Prosecutors have since argued the officer knew this type of scale is commonly used in the distribution of illegal drugs, according to the Kansas Supreme Court opinion.

After opening the case and finding the scale, the officer confronted Doelz, who denied that it belonged to him.

The officer requested permission to search the vehicle. Doelz initially resisted.

The officer said that based on evidence he already had found, he was legally authorized to search the vehicle without Doelz’s permission, according to Kansas Supreme Court opinion.

Doelz reportedly said, “If you have to, go ahead.”

The methamphetamine was found during the ensuing search.

The Kansas Court of Appeals upheld Doelz’s conviction. But the Kansas Supreme Court found that a district court judge should have granted a defense motion to suppress evidence found during a search of the vehicle.

The Kansas Supreme Court ruled that the officer’s ability to plainly see a box on the seat “was insufficient, standing alone, to authorize the officer to enter the vehicle, seize the box, and search it under the recognized plain-view exception to the warrant requirement,” Johnson wrote in the opinion for the court.

During a preliminary hearing, the officer had testified that he suspected the case was a digital scale but he was not immediately able to tell what is was.

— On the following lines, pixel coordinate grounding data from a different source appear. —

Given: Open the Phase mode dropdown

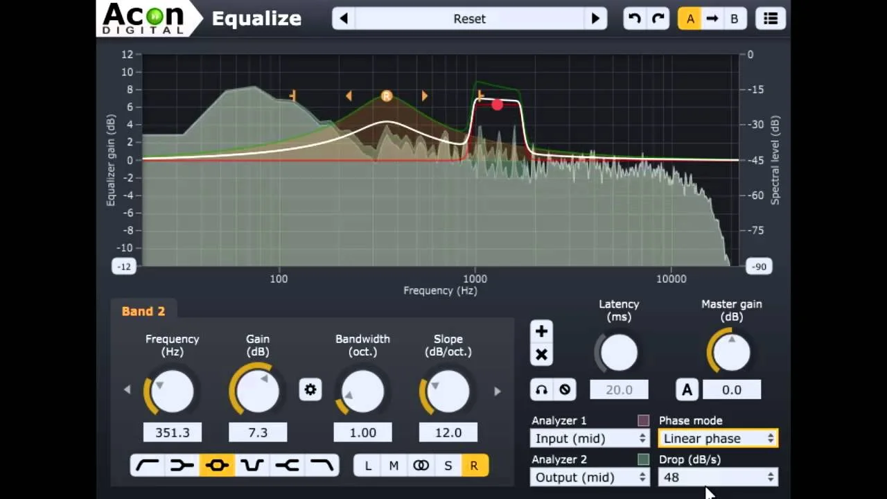Looking at the screenshot, I should pos(718,438).
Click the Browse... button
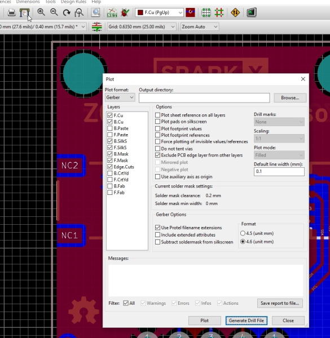Image resolution: width=330 pixels, height=338 pixels. point(290,97)
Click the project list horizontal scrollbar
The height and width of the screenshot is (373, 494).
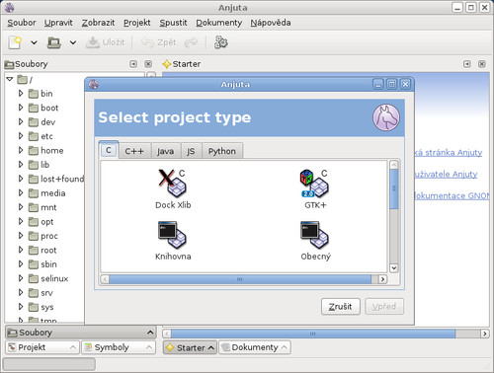coord(240,279)
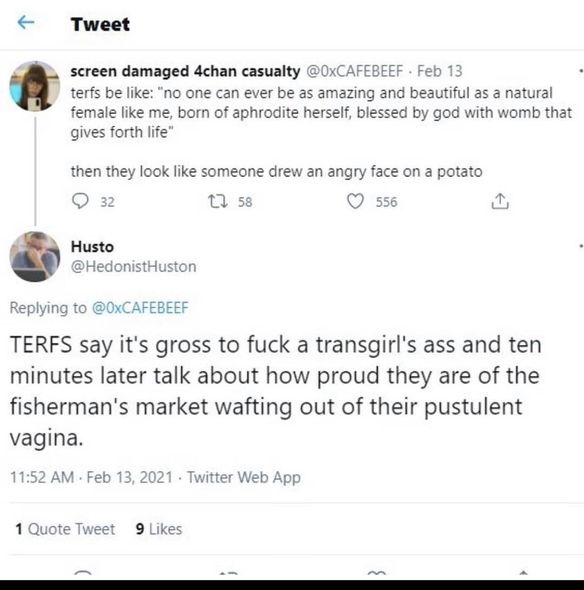Open the "screen damaged 4chan casualty" display name
This screenshot has width=584, height=590.
point(185,71)

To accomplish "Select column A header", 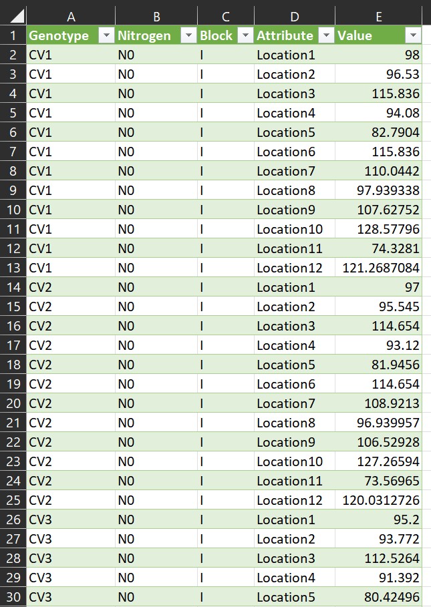I will pos(71,17).
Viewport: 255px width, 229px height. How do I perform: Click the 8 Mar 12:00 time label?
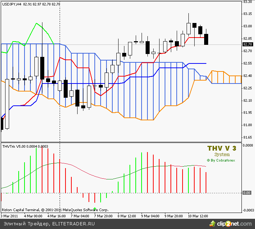point(127,216)
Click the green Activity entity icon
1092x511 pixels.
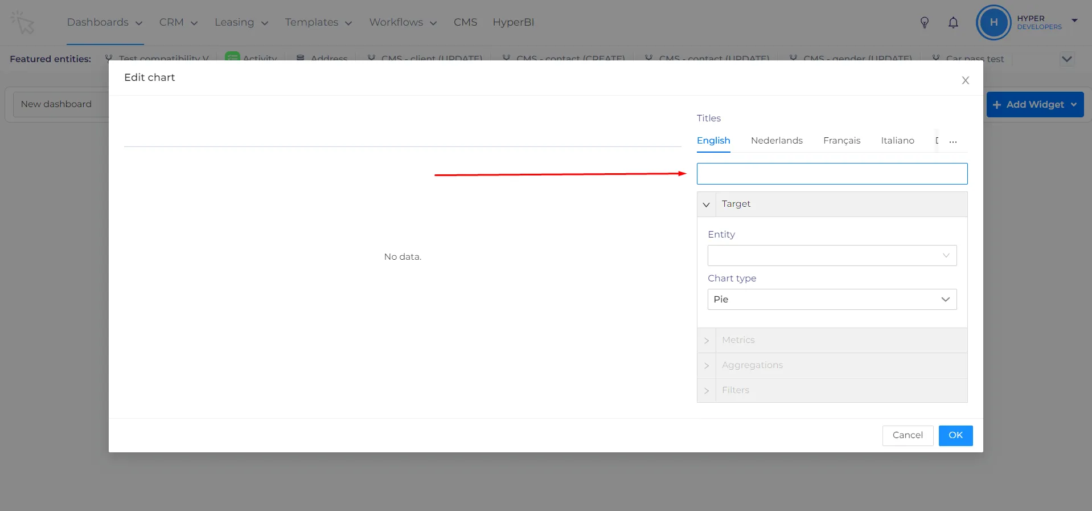[232, 56]
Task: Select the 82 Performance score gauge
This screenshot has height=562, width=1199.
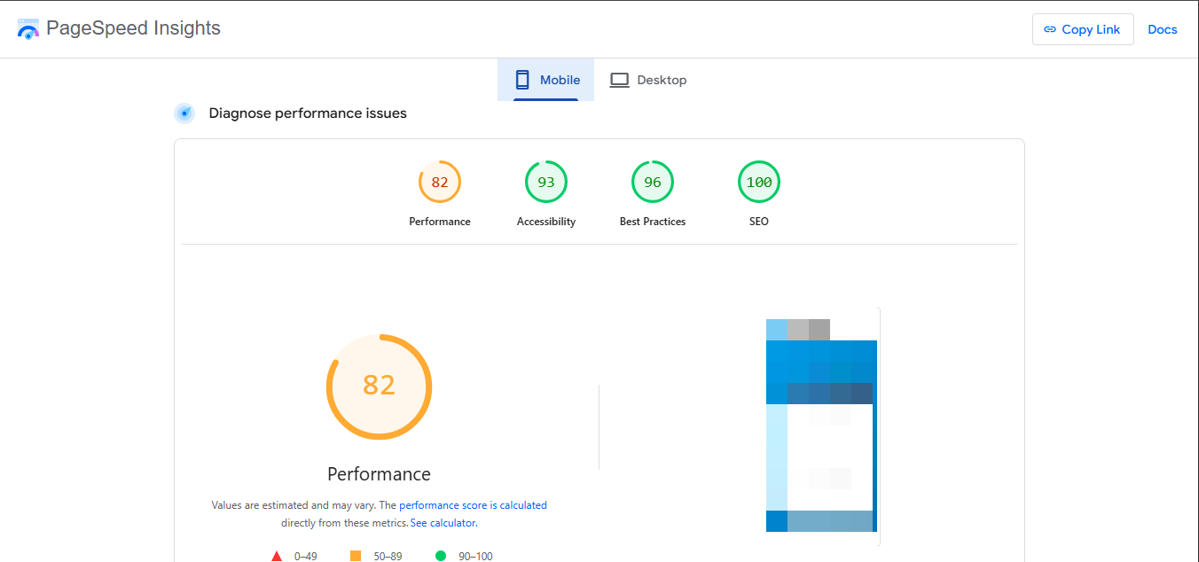Action: (x=439, y=181)

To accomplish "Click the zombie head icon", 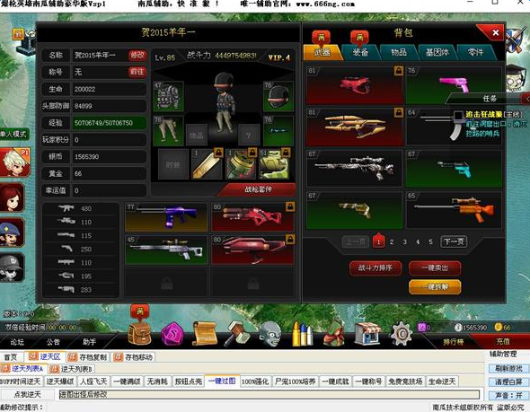I will click(269, 334).
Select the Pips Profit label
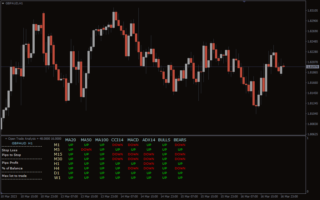Screen dimensions: 320x200 [x=10, y=163]
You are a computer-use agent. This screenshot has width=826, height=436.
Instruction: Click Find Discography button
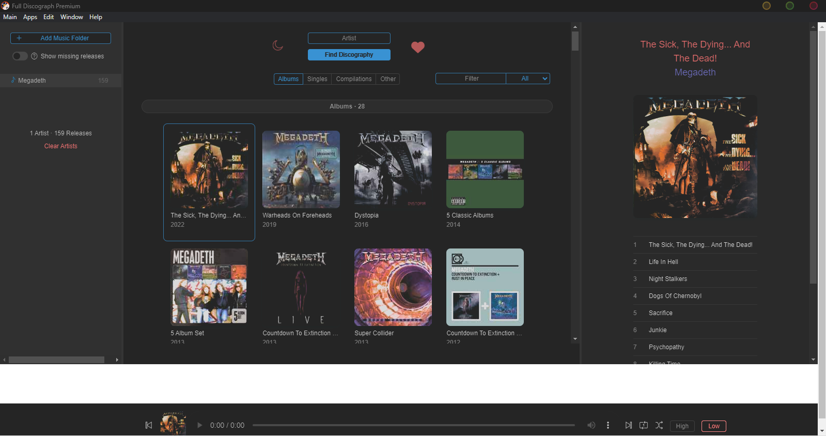click(349, 55)
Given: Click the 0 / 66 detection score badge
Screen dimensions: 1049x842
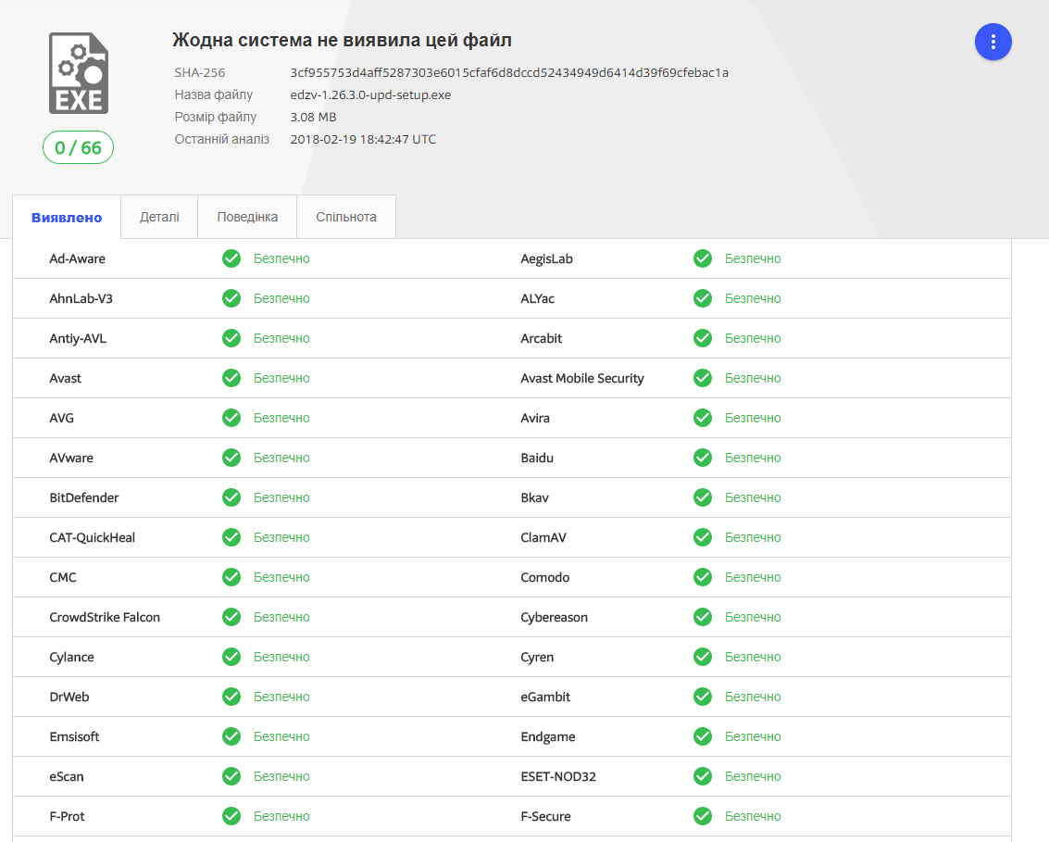Looking at the screenshot, I should point(78,148).
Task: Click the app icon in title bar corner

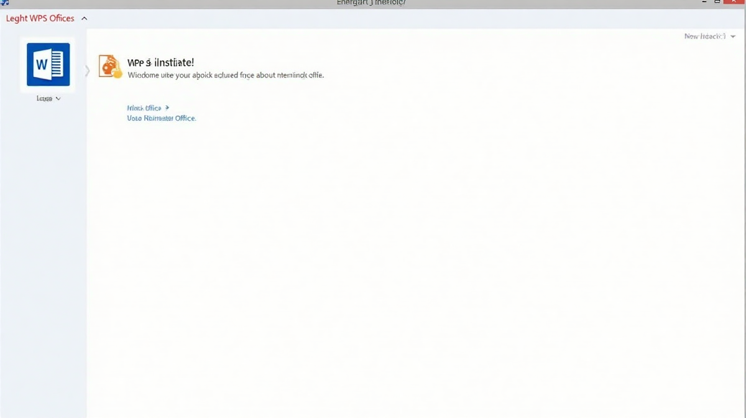Action: (5, 3)
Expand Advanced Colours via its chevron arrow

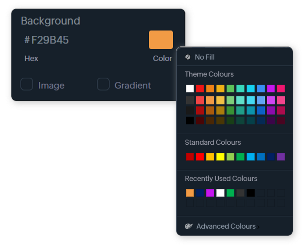click(258, 227)
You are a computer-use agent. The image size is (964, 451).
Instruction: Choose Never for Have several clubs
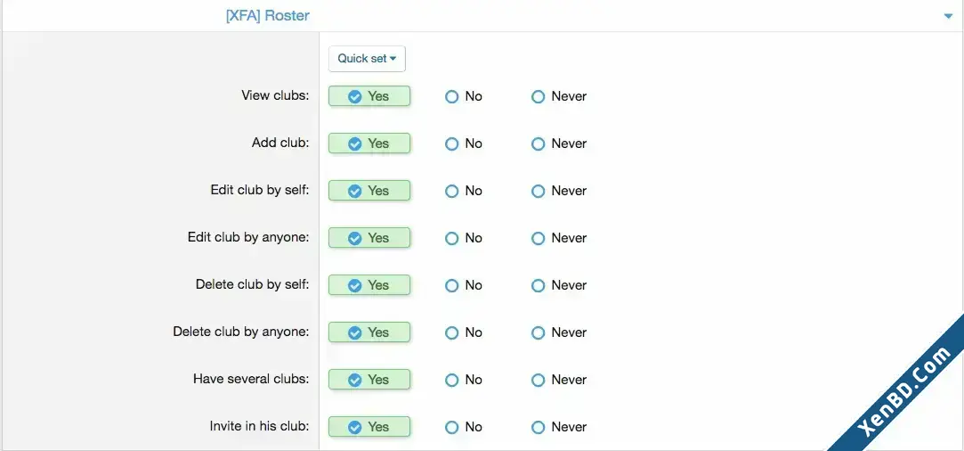click(559, 381)
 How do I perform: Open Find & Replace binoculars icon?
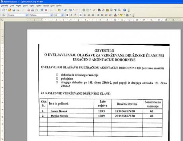pyautogui.click(x=99, y=10)
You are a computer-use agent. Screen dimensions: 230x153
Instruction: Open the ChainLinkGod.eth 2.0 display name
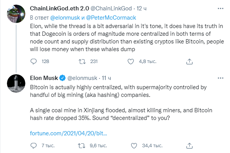click(60, 8)
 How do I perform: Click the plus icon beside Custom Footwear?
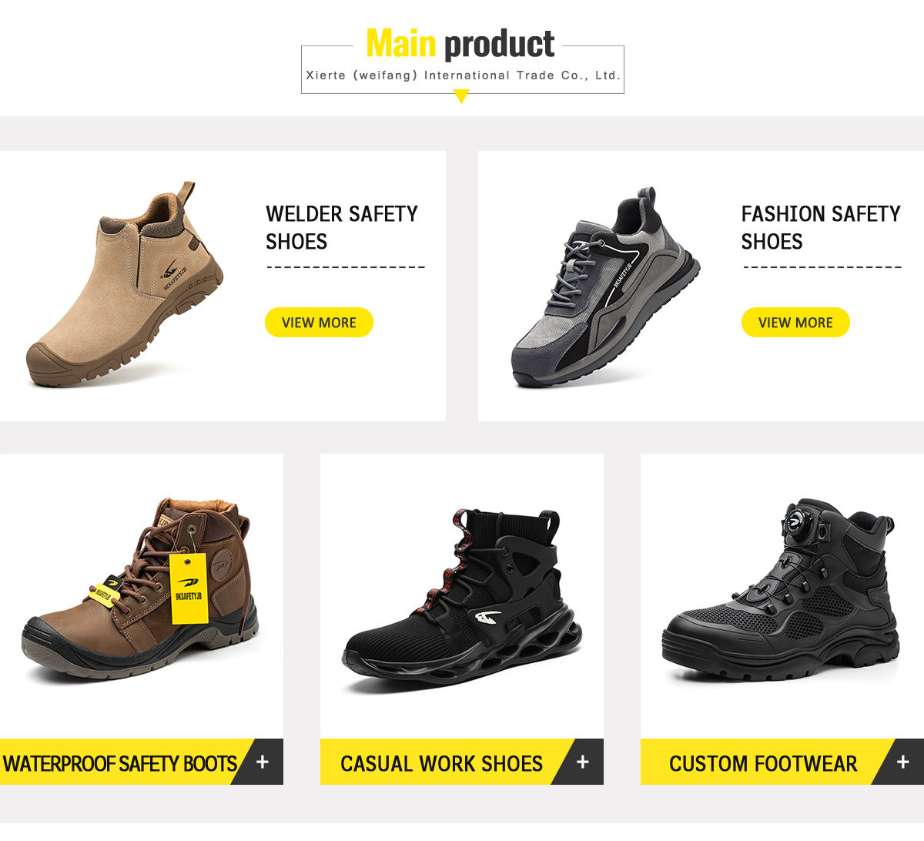pos(903,762)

“But even if the officer’s suspicions about the box on the backseat were to be viewed as sufficient to establish the right to seize the object, the plain-view exception, by its definition, did not permit the further search of the box without a warrant or another established exception,” Johnson wrote in the opinion for the Kansas Supreme Court.

The state’s highest court ruled that the evidence of the presence of the digital scale should have been suppressed. And the other circumstances of the traffic stop “were insufficient to establish a fair probability that the vehicle contained contraband” and did not provide probable cause for a search of the vehicle without a warrant, Johnson wrote in the opinion for the court.